The seismic inversion method using the seismic onset times has shown great promise for integrating real- continuous seismic surveys for updating geologic models. However, due to the high cost of seismic surveys, such frequent seismic surveys are not commonly available. In this study, we focus on analyzing the impact of seismic survey frequency on the onset time approach, aiming to extend the advantages of onset time approach when infrequent seismic surveys are available.
To analyze the impact of seismic survey frequency on the onset time approach, first, we conduct a sensitivity analysis based on the frequent seismic survey data (over 175 surveys) of steam injection in a heavy oil reservoir (Peace River Unit) in Canada. The calculated onset time maps based on seismic survey data sampled at various time intervals from the frequent data sets are compared to examine the need and effectiveness of interpolation between surveys. Additionally, we compare the onset time inversion with the traditional seismic amplitude inversion and quantitatively investigate the nonlinearity and robustness for these two inversion methods.

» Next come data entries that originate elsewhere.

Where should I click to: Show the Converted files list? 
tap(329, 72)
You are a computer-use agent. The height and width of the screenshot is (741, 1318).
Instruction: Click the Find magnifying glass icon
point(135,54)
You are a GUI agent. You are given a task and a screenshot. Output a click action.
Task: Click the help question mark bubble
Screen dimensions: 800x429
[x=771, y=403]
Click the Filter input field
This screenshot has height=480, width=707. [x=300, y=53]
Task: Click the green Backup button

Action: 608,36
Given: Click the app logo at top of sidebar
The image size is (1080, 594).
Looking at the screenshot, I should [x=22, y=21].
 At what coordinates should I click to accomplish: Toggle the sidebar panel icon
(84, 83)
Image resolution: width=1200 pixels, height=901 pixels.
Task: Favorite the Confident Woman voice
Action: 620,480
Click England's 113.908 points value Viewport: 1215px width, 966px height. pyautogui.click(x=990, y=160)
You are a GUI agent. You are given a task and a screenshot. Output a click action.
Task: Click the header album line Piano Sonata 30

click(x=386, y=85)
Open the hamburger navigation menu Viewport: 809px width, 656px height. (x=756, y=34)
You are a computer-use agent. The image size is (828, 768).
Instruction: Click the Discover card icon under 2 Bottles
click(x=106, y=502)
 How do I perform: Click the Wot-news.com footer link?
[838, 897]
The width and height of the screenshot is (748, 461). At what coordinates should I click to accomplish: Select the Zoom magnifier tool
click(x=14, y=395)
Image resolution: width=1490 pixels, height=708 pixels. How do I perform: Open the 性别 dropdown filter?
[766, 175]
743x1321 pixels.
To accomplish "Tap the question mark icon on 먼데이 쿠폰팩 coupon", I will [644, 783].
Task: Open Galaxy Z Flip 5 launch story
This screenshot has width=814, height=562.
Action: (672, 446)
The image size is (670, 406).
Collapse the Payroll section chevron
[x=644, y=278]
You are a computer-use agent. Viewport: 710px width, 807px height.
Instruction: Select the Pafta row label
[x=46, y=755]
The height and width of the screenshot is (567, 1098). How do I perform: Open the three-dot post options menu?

The sensitivity analysis shows that using interpolation between seismic surveys to calculate the onset time an adequate onset time map can be extracted from the infrequent seismic surveys. This holds good as long as there are no changes in the underlying physical mechanisms during the interpolation period. A 2D waterflooding case demonstrates the necessity of interpolation for large time span between the seismic surveys and obtaining more accurate model update and efficient data misfit reduction during the inversion. The SPE Brugge benchmark case shows that the onset time inversion method obtains comparable permeability update as the traditional seismic amplitude inversion method while being much more efficient. This results from the significant data reduction achieved by integrating a single onset time map rather than multiple sets of amplitude maps. The onset time approach also achieves superior convergence performance resulting from its quasi-linear properties. It is found that the nonlinearity of the onset time method can be smaller than that of the amplitude inversion method by several orders of magnitude.